1. Owner's Guide
  2. Security and Maintenance of Recovery Appliance
  3. Keeping the Recovery Appliance Secure
  4. Maintaining a Secure Environment

Maintaining a Secure Environment

After security measures are implemented, they must be maintained to keep the system secure.

Software, hardware and user access need to be updated and reviewed periodically. For example, organizations should review the users and administrators with access to Recovery Appliance to verify if the levels of access and privilege are appropriate. Without review, the level of access granted to individuals may increase unintentionally due to role changes or changes to default settings. It is recommended that access rights for operational and administrative tasks be reviewed to ensure that each user's level of access is aligned to their roles and responsibilities.

Refer to User Accounts in the Recovery Appliance Environment.

Organizations are encouraged to utilize tools to detect unauthorized changes, configuration drift, and prepare for security updates.

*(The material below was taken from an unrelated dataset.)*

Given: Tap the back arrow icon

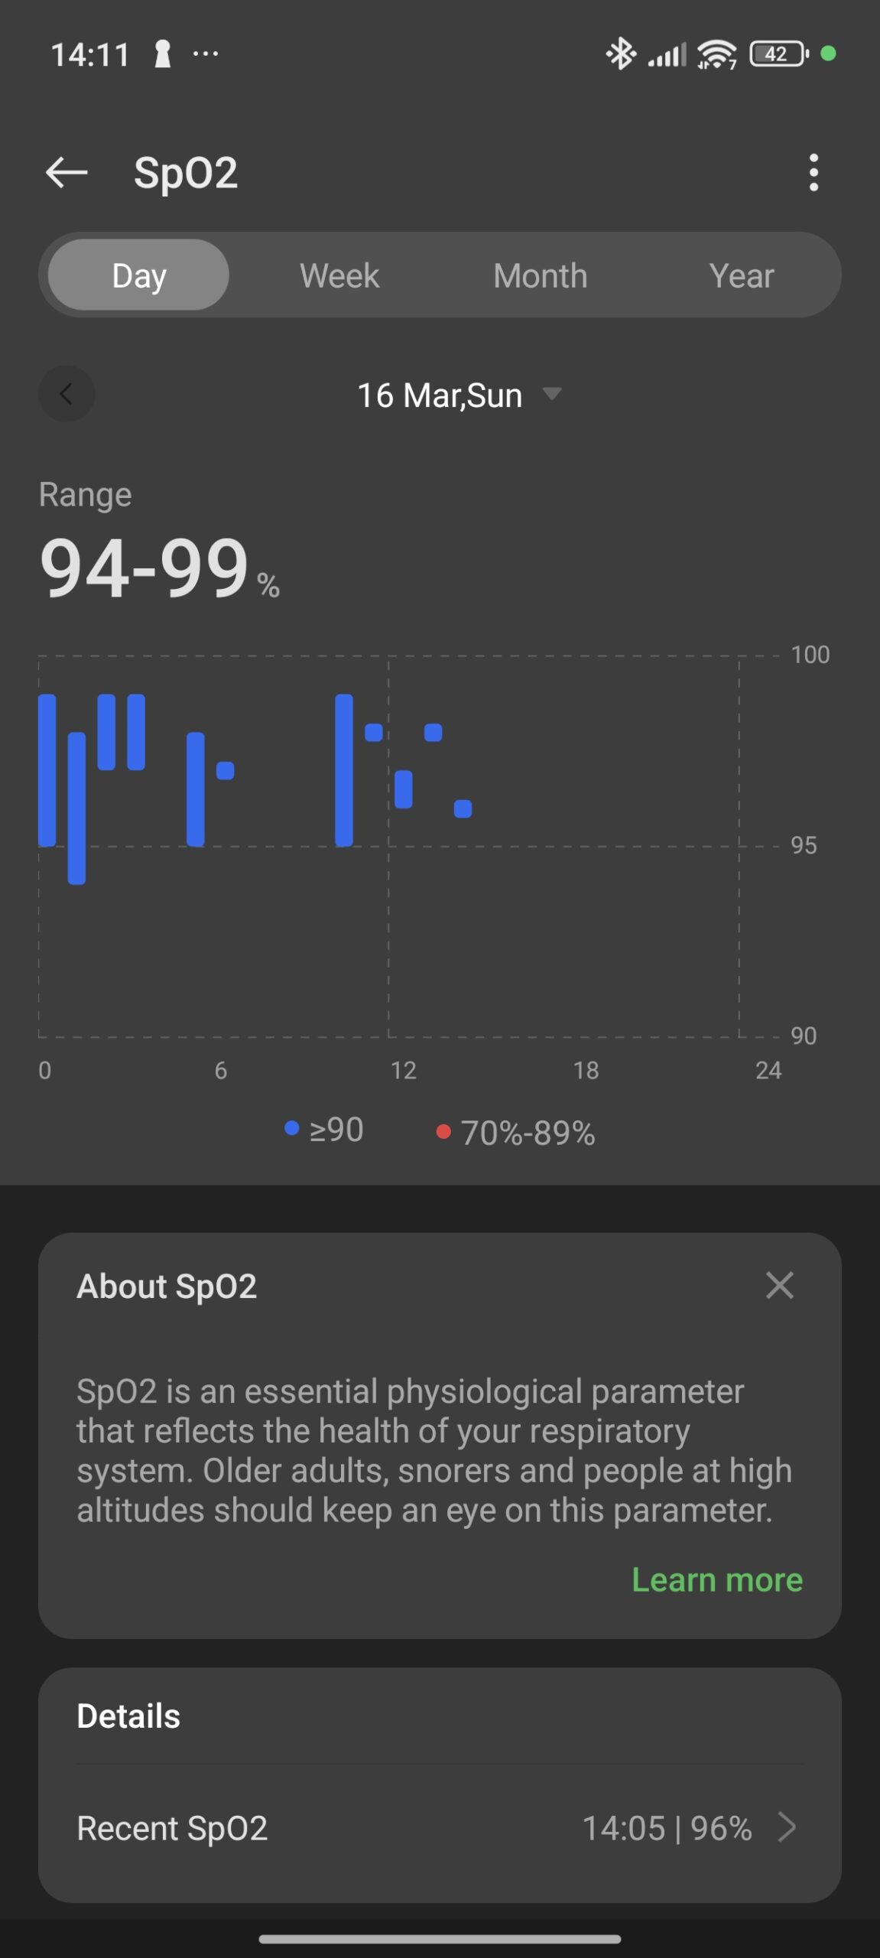Looking at the screenshot, I should pyautogui.click(x=67, y=173).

Oracle Enterprise Manager provides an integrated solution for managing operational issues for hardware, deployed applications, and services.

Maintaining Network Security

Follow these guidelines to ensure the security of local and remote access to the system:

  • Network switch configuration files should be managed offline, and access to the configuration file should be limited to authorized administrators. The configuration file should contain descriptive comments for each setting. Consider keeping a static copy of the configuration file in a source code control system.

    For more information on network switch configuration, refer to the vendor documentation for the network switch.

  • Review the client access network to ensure that secure host and Integrated Lights Out Manager (ILOM) settings are in effect. Review the settings periodically to ensure that they remain intact.

  • Use only signed certificates from the Certification Authority.

  • Set time-outs for extended sessions and set privilege levels.

  • Use authentication, authorization, and accounting (AAA) features for local and remote access to a network switch.

  • Use the port mirroring/switch port analyzer (SPAN) capability of the switch for intrusion detection system (IDS) access.

  • Implement port security to limit access based upon a MAC address (MAC ACL).

  • Require users to use strong passwords by setting minimum password complexity rules and password expiration policies.

  • Enable logging and send logs to a dedicated secure log host.

  • Configure logging to include accurate time information, using NTP and timestamps.

  • Review logs for possible incidents and archive them in accordance with the organization's security policy.